EHL-İ
SÜNNET VE'L-CEMAAT'IN SELEF-İ SALİH'İN AKİDESİNE DAVETİN ŞART ve İLKELERİ
Müslüman kardeşim! Şunu bil ki selef-i salih'in
akidesine davet etmek ancak şu üç şartın gerçekleşmesi ile mümkündür:
1- İtikadın Doğruluğu: Onların rububiyetin tevhidi,
ulûhiyetin tevhidi, isim ve sıfatların tevhidi ile sair akide meselelerinde
inandıklarının aynısına inanmamız.
2- Yöntemin Doğruluğu: Yani kitab ve sünneti onların
ortaya koymuş oldukları usul ve tesbit etmiş oldukları kaideler ışığında anlamak.
3- Sağlıklı Amel: Yani amel ile ilgili herhangi bir
bid'at ortaya koymamalıyız. Amelimiz yalnızca Allah için ihlasla olmalı ve ister
itikadi, ister fiili, ister kavlî olsun, mutlaka O'nun şeriatına uygun olmalıdır.
Yüce Allah'a davet etmek amellerin en şereflisi, ibadetlerin en
yücesi olduğundan, Rasüllerin en önemli özellikleri Allah'ın salih kullarının, en
seçkin ve en önemli dostlarının en bariz görevi olduğundan dolayı, yüce Allah bu
daveti yapanlar hakkında şöyle buyurmaktadır:
"Allah 'a davet eden, salih amel işleyen ve Şüphesiz ki ben
müslümanlardanım diyen kimseden daha güzel sözlü kim olabilir!" (Fussilet,
41/33)
Rasülullah -sallallahu aleyhi ve sellem- bizlere daveti insanlara
nasıl taşıyacağımızı, onu nasıl tebliğ edeceğimizi öğretmiş bulunmaktadır.
Onun sîretinde bunu bulmak isteyen kimseler için pekçok dersler vardır.
Selef akidesine davet eden kimselerin davette Peygamber -sallallahu
aleyhi ve sellem-'ın yöntemine uymaları gerekir. Şüphesiz ki onun yöntemi yüce
Allah'a davet üslubu hususunda doğru ve gerekli açıklamaları ihtiva eder.
İnsanların onun yöntem ve sîretine uymayan, bid'at olarak ortaya koymuş oldukları
birtakım yöntemlere de ihtiyaç bırakmaz.

▸ Sağlanan veriler:
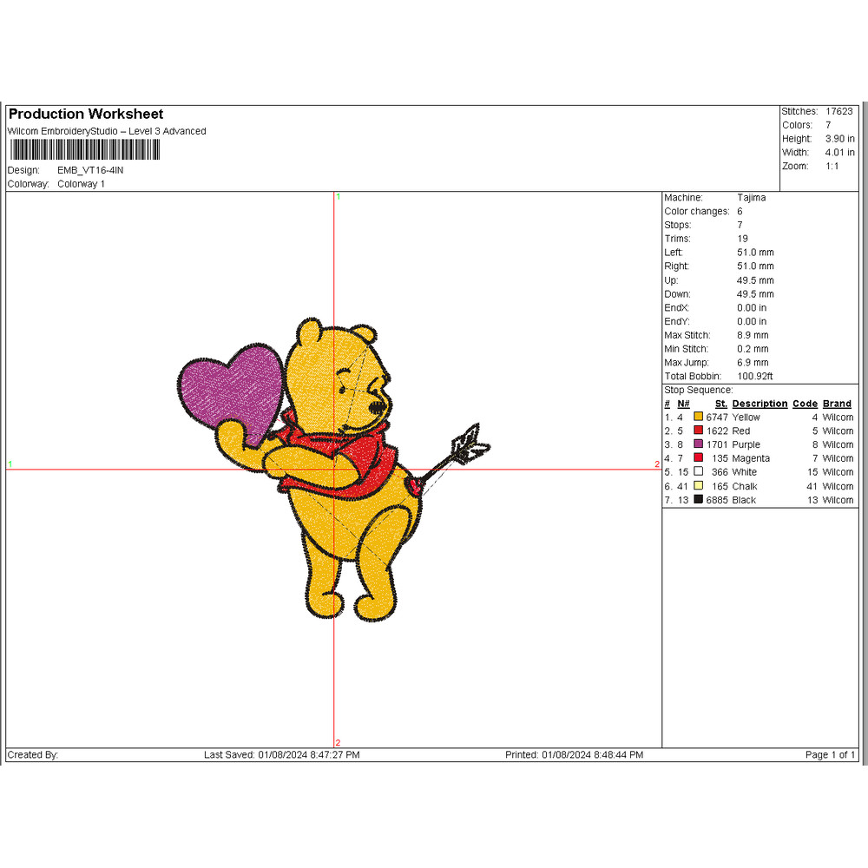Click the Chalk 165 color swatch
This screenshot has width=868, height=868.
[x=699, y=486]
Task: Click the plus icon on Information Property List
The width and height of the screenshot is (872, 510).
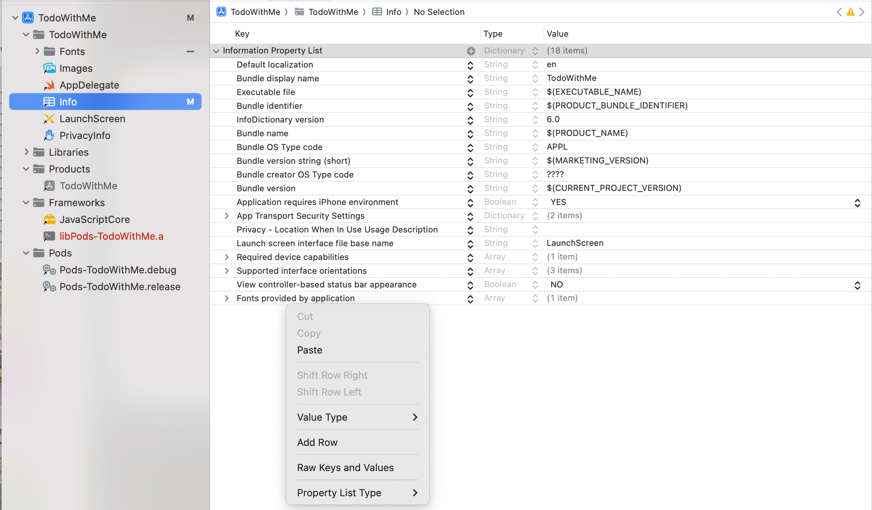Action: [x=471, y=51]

---

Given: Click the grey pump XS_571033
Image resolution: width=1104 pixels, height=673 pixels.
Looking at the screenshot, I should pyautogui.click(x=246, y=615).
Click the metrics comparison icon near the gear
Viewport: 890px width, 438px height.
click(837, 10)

▸ Görev listesi:
• 1. Davetin şartlarını anlatan metinden "Yüce Allah'a davet" ifadesinden başlayıp "açıklamaları ihtiva eder." ifadesi de dahil olmak üzere o bölümü aynen yazın.
• 2. Davetin şartlarını anlatan metinde sayılan üçüncü şartın adı nedir?
• 3. Selef akidesine davetin şartlarını anlatan metni kaldığı yerden sürdürün.

▸ Yanıtlar:
• 1.
Yüce Allah'a davet etmek amellerin en şereflisi, ibadetlerin en
yücesi olduğundan, Rasüllerin en önemli özellikleri Allah'ın salih kullarının, en
seçkin ve en önemli dostlarının en bariz görevi olduğundan dolayı, yüce Allah bu
daveti yapanlar hakkında şöyle buyurmaktadır:
"Allah 'a davet eden, salih amel işleyen ve Şüphesiz ki ben
müslümanlardanım diyen kimseden daha güzel sözlü kim olabilir!" (Fussilet,
41/33)
Rasülullah -sallallahu aleyhi ve sellem- bizlere daveti insanlara
nasıl taşıyacağımızı, onu nasıl tebliğ edeceğimizi öğretmiş bulunmaktadır.
Onun sîretinde bunu bulmak isteyen kimseler için pekçok dersler vardır.
Selef akidesine davet eden kimselerin davette Peygamber -sallallahu
aleyhi ve sellem-'ın yöntemine uymaları gerekir. Şüphesiz ki onun yöntemi yüce
Allah'a davet üslubu hususunda doğru ve gerekli açıklamaları ihtiva eder.

• 2. Sağlıklı Amel.

• 3.
İşte bundan dolayı davetçilerin bizim salih selefimizin davet
ettiği gibi -zaman ve mekanı göz önünde bulundurmakla birlikle- Allah'a davet
etmeleri gerekir.
İşte bu doğru anlayıştan hareketle davetçi için birtakım ilke
ve hareket noktalarını tesbit etmeye gayret ettik. Bunların istenen şekilde ve doğru
olacağını ümit ederiz:
Davetçinin İlke ve Hareket Noktaları:
1- Şunu bil ki yüce Allah'ın yoluna davet etmek dünya ve ahiretle
kurtuluş yollarından bir yoldur. Allah'ın senin vasıtan ile tek bir kişiye hidayet
vermesi, senin için kırmızı tüylü develerden hayırlıdır. Mükafat almak için
sadece davette bulunmak yeterlidir. Ayrıca o davetin kabul edilmesine bağlı değildir.
Davetçiden İslam'ı zafere kavuşturması istenmez. Bu Allah'a ait bir iştir, fakat
ondan bu uğurda bütün gayretini ortaya koyması istenir.
Gerekli hazırlıkları yapmak davetçi için bir şarttır, zafer de
Allah'ın vaadidir. Davet de cihad şekillerinden birisidir. Hedef ve sonuç itibariyle
savaşmakla ortaktır.
2- Ehl-i sünnet ve'l-cemaat'in yönteminde müşahhas ifadesini bulan,
vasat oluşuyla, kapsamlılığıyla, itidaliyle, ifrat ve tefritten uzak oluşu ile
tanınan bu ümmetin selefinin yöntemini vurgulamak ve onu derinleştirmek.
Kitab ve sahih sünnete bağlı şer'î ilimden hareket etmek, yüce
Allah'ın izniyle düşüşe karşı koruyucudur. Peygamberlerin yolu üzerinde
yürümekte kararlı olan kimseler için de yolu aydınlatıcıdır.
3- Kelime-i tevhid, kelimenin tevhidinin (söz birliğinin) esasıdır,
ilkesi ile hareket eden, yöntemden kalkarak müslüman cemaati meydana çıkarmak ve hak
üzere onların sözbirliği etmeleri için gayret harcamak. Bununla birlikte bugün
müslüman cemaati darmadağınık eden, müslümanları dağıtıp biraraya toplamayan,
hiziblere ayrılmanın olumsuz yanlarından da uzak kalmaya çalışmak.
Yüce Allah'a davet yolunda biraraya gelişin sağlıklı bir şekilde
anlaşılması, müslüman cemaatten bir parçadır. Müslüman cemaatin tümü değildir.
4- Bağlılığın şahıslara değil, dine olması gerekir. Çünkü
hak kalıcıdır, şahıslar geçicidir. Hakkı bil, hak ehlini de bilirsin.
5- Yardımlaşmaya ve buna götüren herbir şeye çağırmak,
ayrılık noktalarından, ayrılığa götüren herbir husustan da uzak durmak gerekir.
İttifak ettiğimiz hususlarda birbirimize yardım ederiz, ihtilaf ettiğimiz hususlarda
ise birbirimize kin duymamakla birlikte karşılıklı nasihatta bulunuruz.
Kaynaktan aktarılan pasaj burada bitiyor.